Review by meeta on Wogma
In more than one way, the story comes a full circle from where things started in 1995 with Dilwale Dulhaniya Le Jayenge, it does a double take too. Certainly, Dilwale has a lot more story than you’d expect in a Rohit Shetty film. Doesn’t mean the details are any less predictable. Oh, I am exaggerating, the unpredictability lies in the fact that when you expect a song a fight sequence is thrown in. Also, having a story doesn’t mean it isn’t ridiculous either. It is and it makes you roll your eyes over and over. And when the story doesn’t do that it is taken over by most of the dialogue. That or you snort or snore. The only relief then comes from a few lines that make you laugh. A few of those are just at the plain silliness of it all, a few because of the way Johnny Lever delivers them and a couple from Varun Dhawan’s dialogue delivery.
Review by Rajeev Masand on IBNLive
The real problem with Dilwale is the sheer artificiality of the enterprise. From the rainbow-hued sets and the touched-up landscapes in the Gerua song, to many moments of comedic and emotional payoff, so much of it just feels fake. Doesn’t help either that the film clocks in at a butt-numbing 155 minutes. I got up to leave at three different points that I imagined were the climax, only to discover that there was still more to come. Never a good sign when you’re looking at your watch instead of the screen.

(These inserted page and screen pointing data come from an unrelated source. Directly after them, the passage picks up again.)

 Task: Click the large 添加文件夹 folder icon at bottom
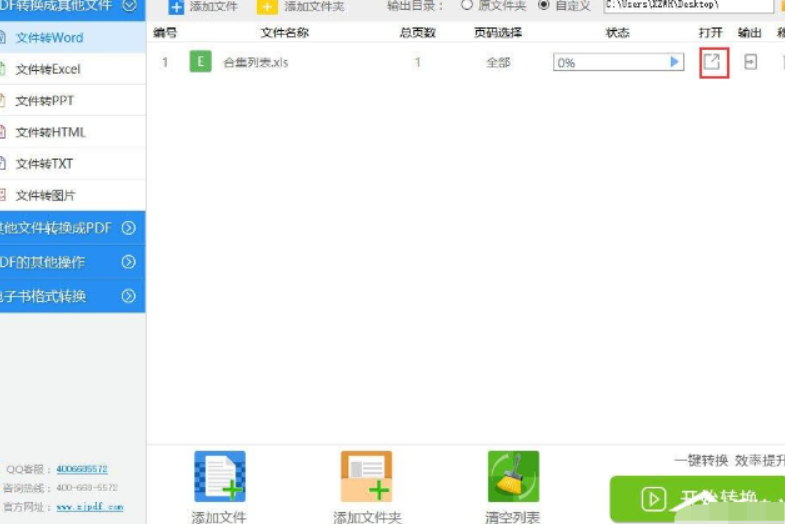coord(366,477)
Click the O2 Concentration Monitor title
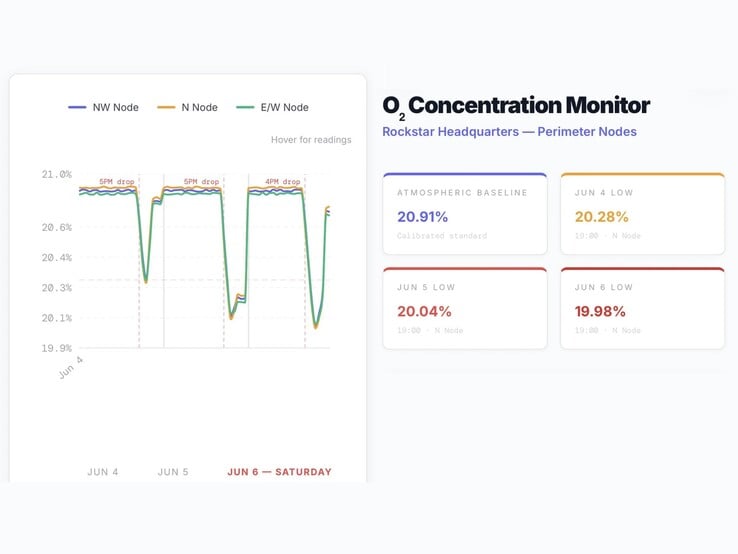The height and width of the screenshot is (554, 738). tap(516, 106)
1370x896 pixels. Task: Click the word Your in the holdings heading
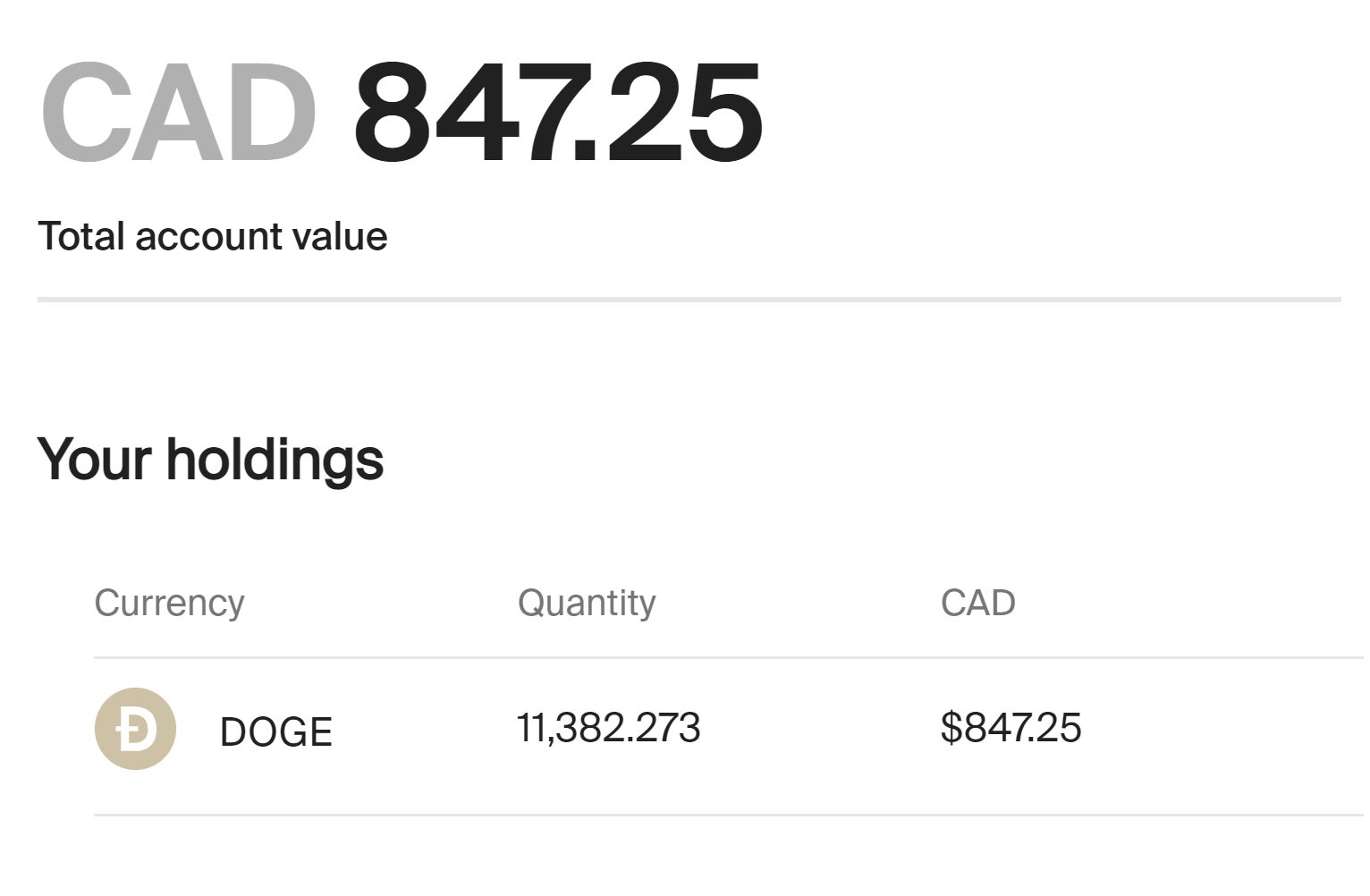click(x=94, y=460)
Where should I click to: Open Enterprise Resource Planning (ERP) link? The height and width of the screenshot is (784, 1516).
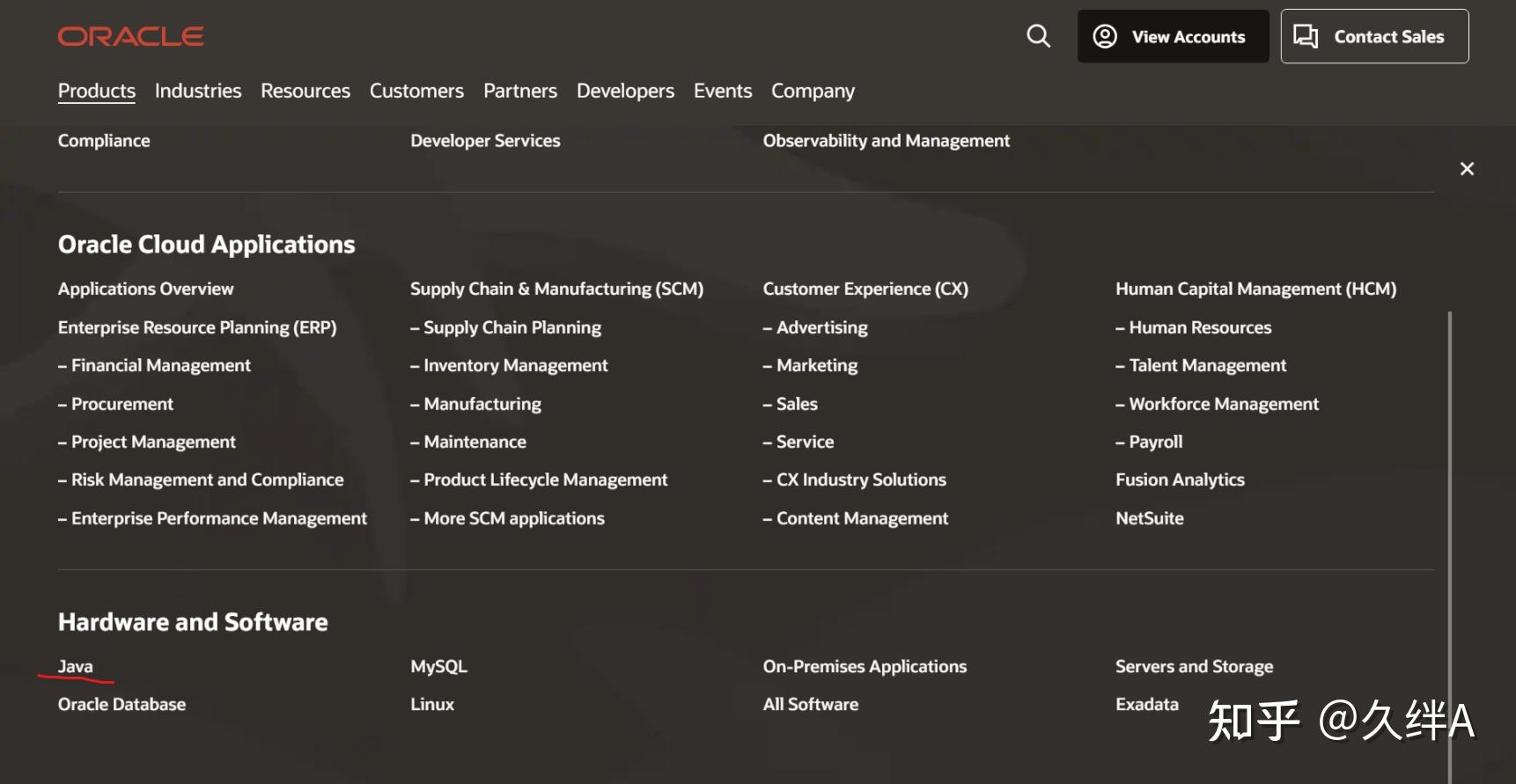coord(197,327)
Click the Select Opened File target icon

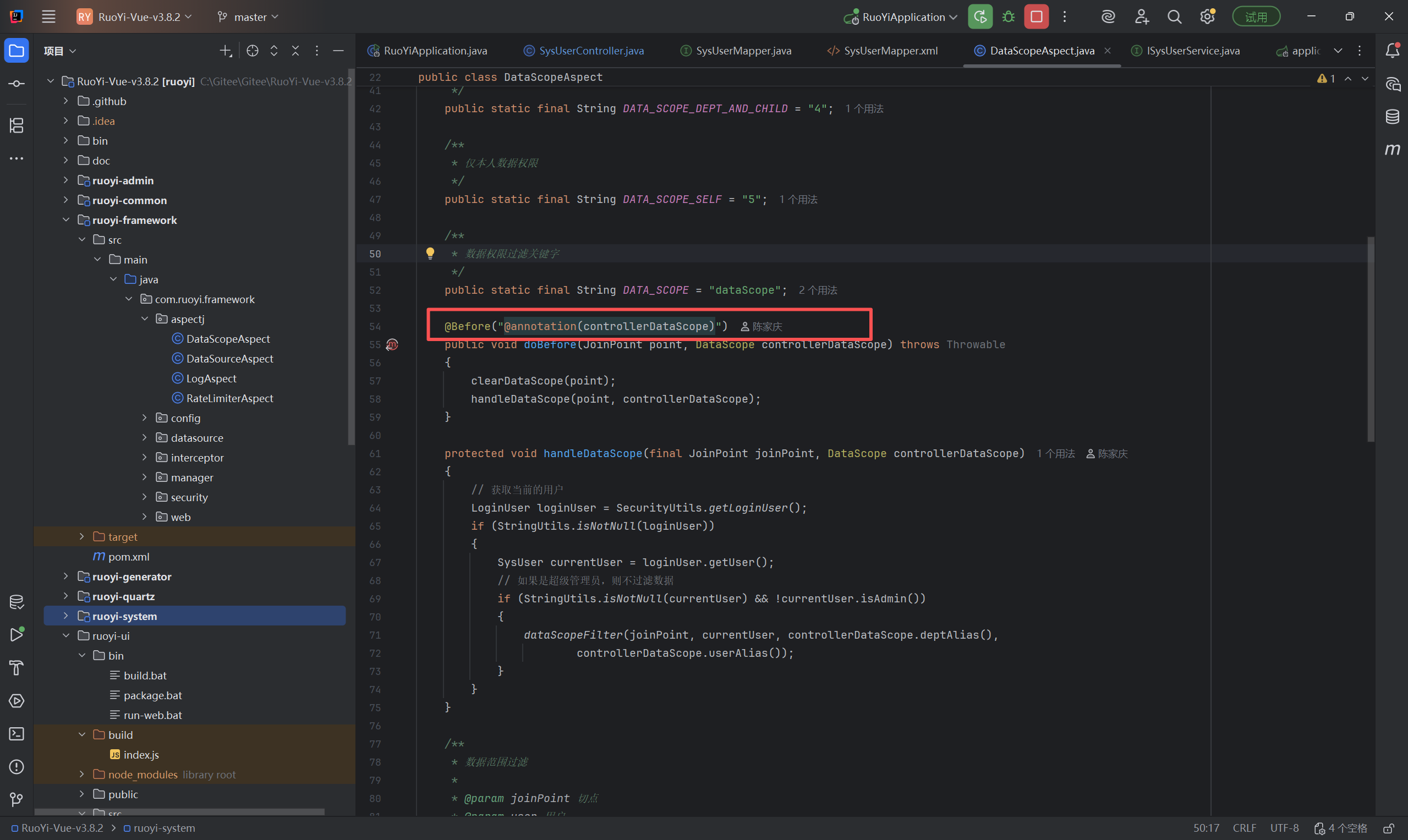coord(253,51)
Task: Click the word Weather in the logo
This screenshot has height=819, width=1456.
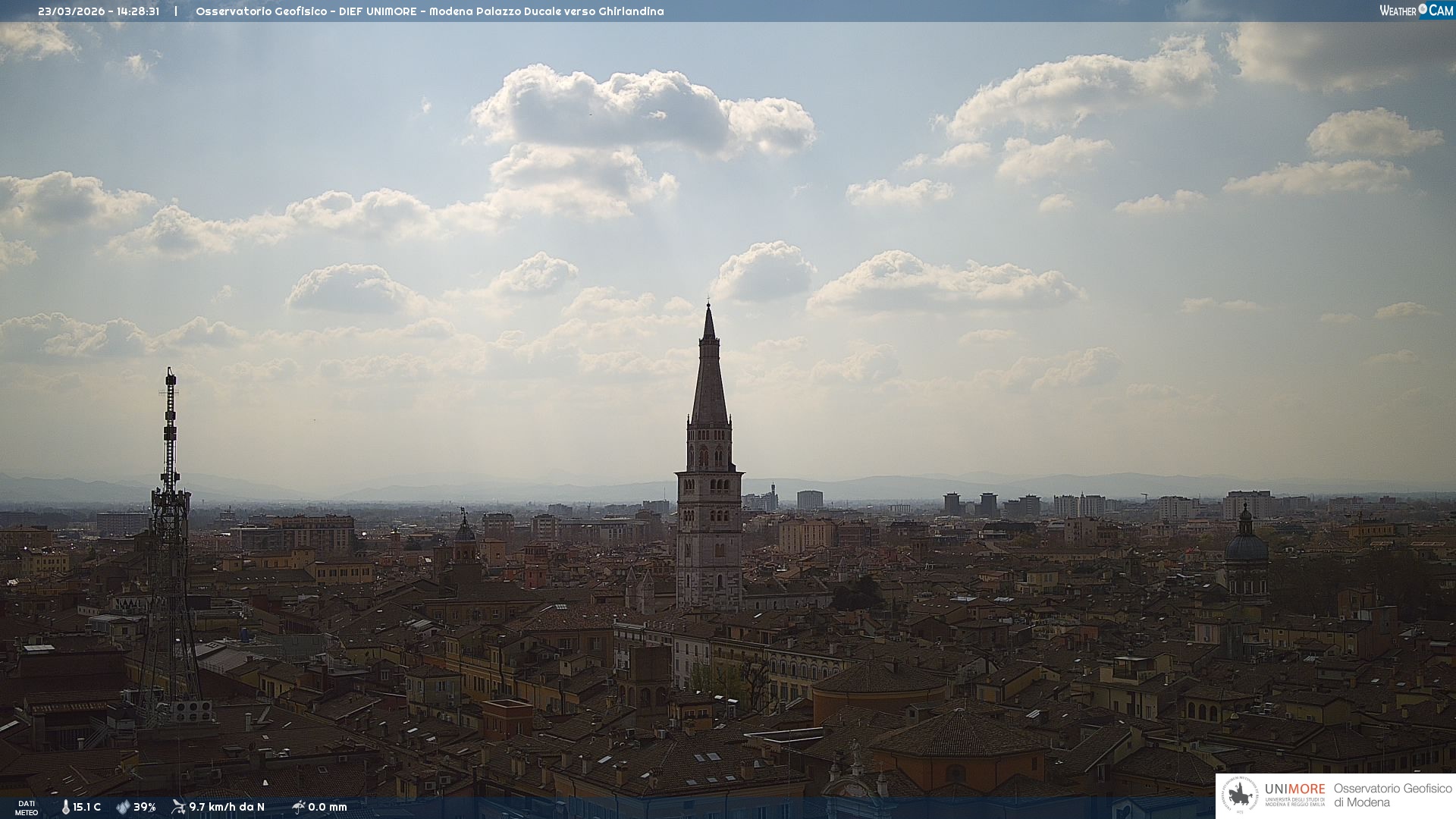Action: point(1398,11)
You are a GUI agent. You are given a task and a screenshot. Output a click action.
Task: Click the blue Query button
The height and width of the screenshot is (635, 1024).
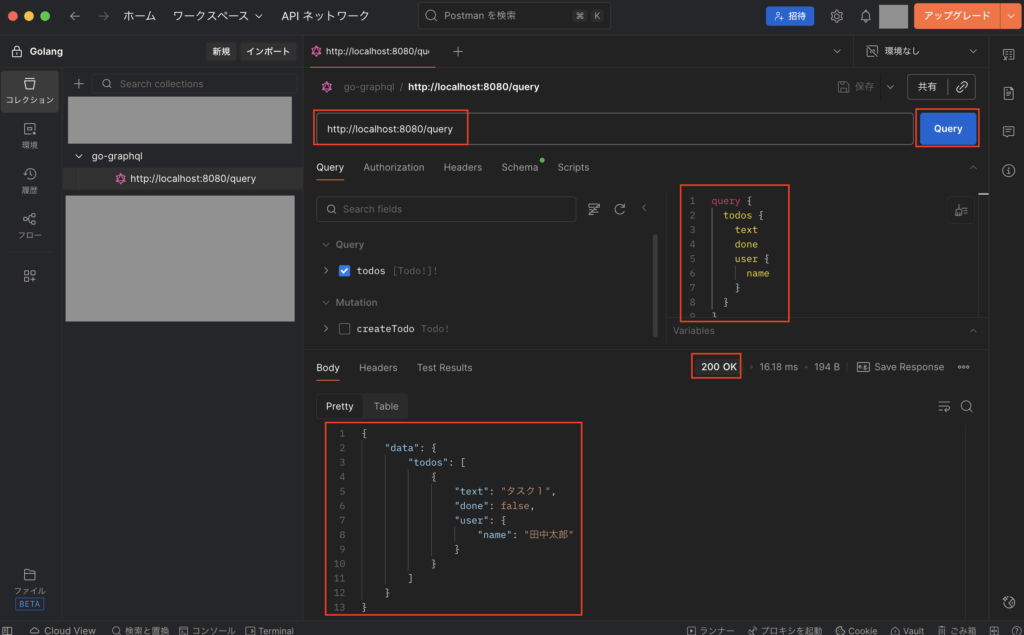[947, 129]
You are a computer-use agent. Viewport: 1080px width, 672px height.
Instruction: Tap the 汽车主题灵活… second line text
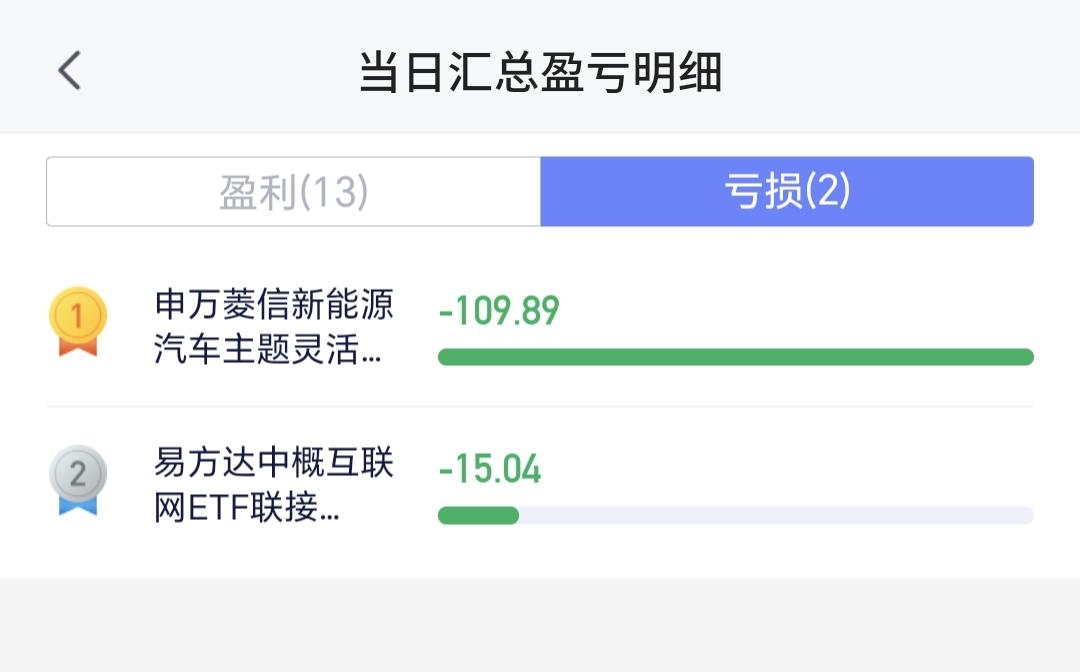click(268, 349)
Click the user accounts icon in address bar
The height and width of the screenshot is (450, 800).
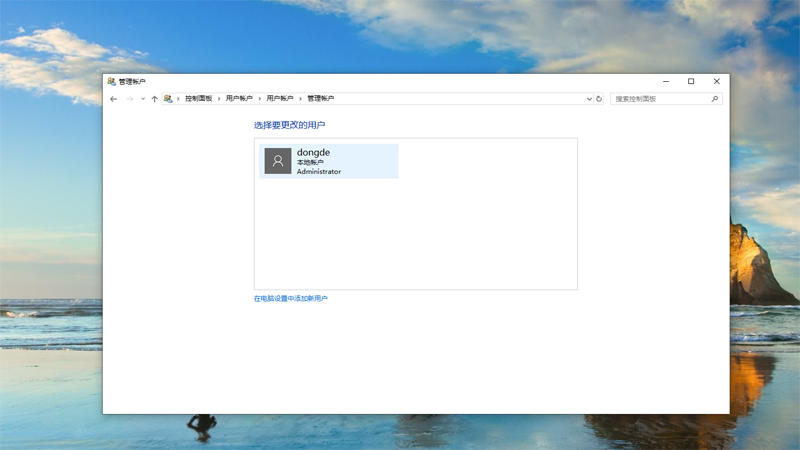(x=168, y=99)
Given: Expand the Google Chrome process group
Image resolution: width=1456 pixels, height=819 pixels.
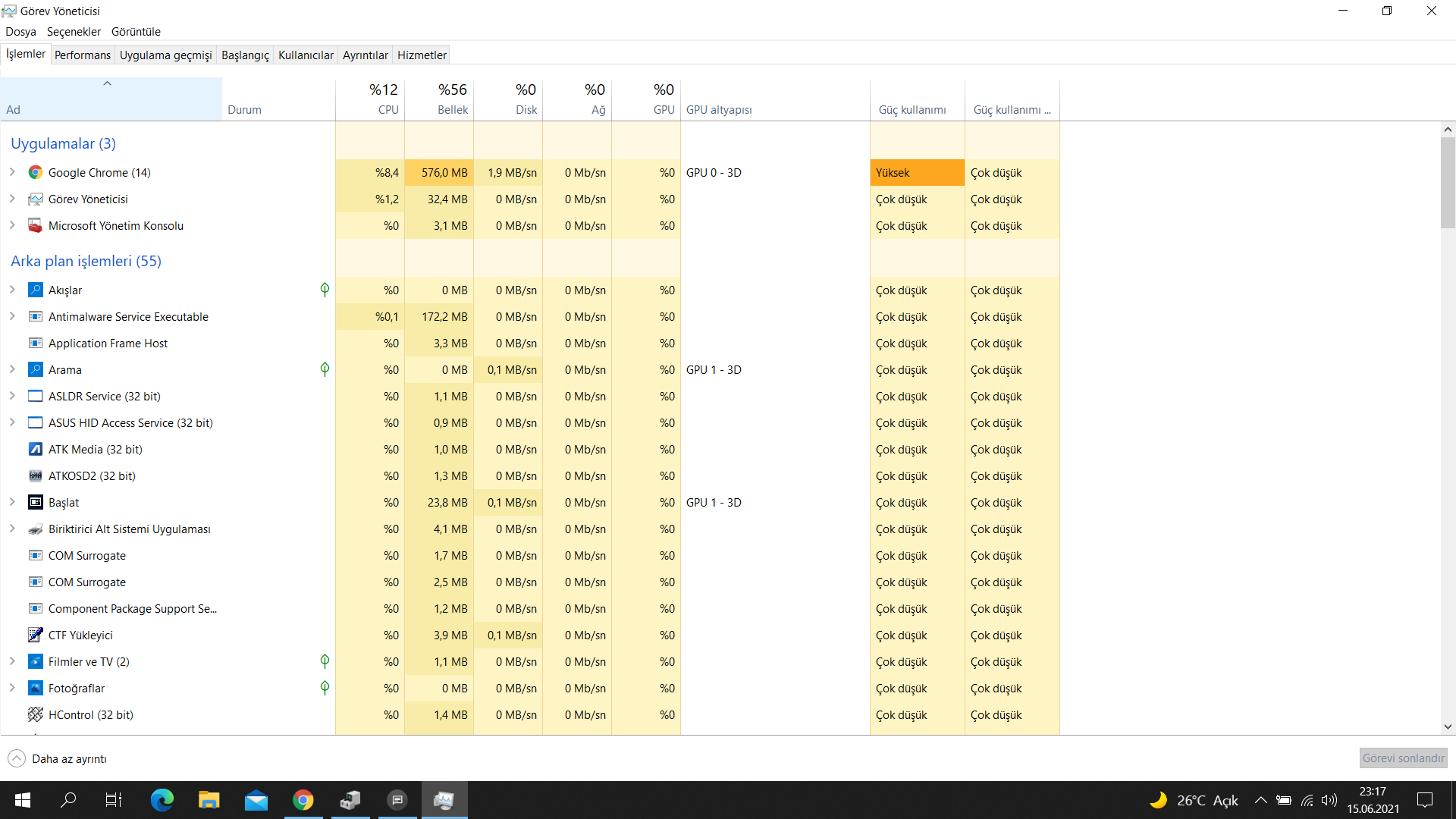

Review by Kunal Guha on Mumbai Mirror
Given the frenzy and fandom that SRK and Kajol bring to the table, the job cut out for the rest of the unit becomes a supporting one. SRK spreads his arms wide and Kajol’s eyes acquire a mischievous glint as she heads for a warm embrace and the world doesn’t seem like a bad place to exist in. But to take them for granted and expect that their mere presence would negate the need for a story, screenplay or any other element that makes a film, scripts Dilwale’s doom.
Review by Shishir Gautam on Nowrunning
In essence hence Diwale is basically about a group of people doing what they have been doing for years. Shah Rukh Khan spreads his arms, romances his woman… his almost enviable in his consistency. Unfortunately the consistency could start hurting his hardcore fan base soon. How often do you see the same thing after all? Especially when you have newcomers like Ranveer Singh treading unchartered territory. And then Varun Dhawan also does what he aimed at in Main Tera Hero. Aiming at the slot that Salman Khan might soon have to vacate due to his age [If age affects him that is, and tells him it’s time]. Strange hence is the fact that Diwale still managed to entertain and make me laugh at regular interval. You should enjoy it too, if you find hilarity in the familiar.
Review by Caitlin E. O’Conner on Bollyspice
Dilwale is not all bad — it has its moments when it tugs at the heartstrings or tickles the funnybone, but those shining moments are mostly buried under mundane bakwas, and I’m not entirely sure it’s worth wading through it to get to the good.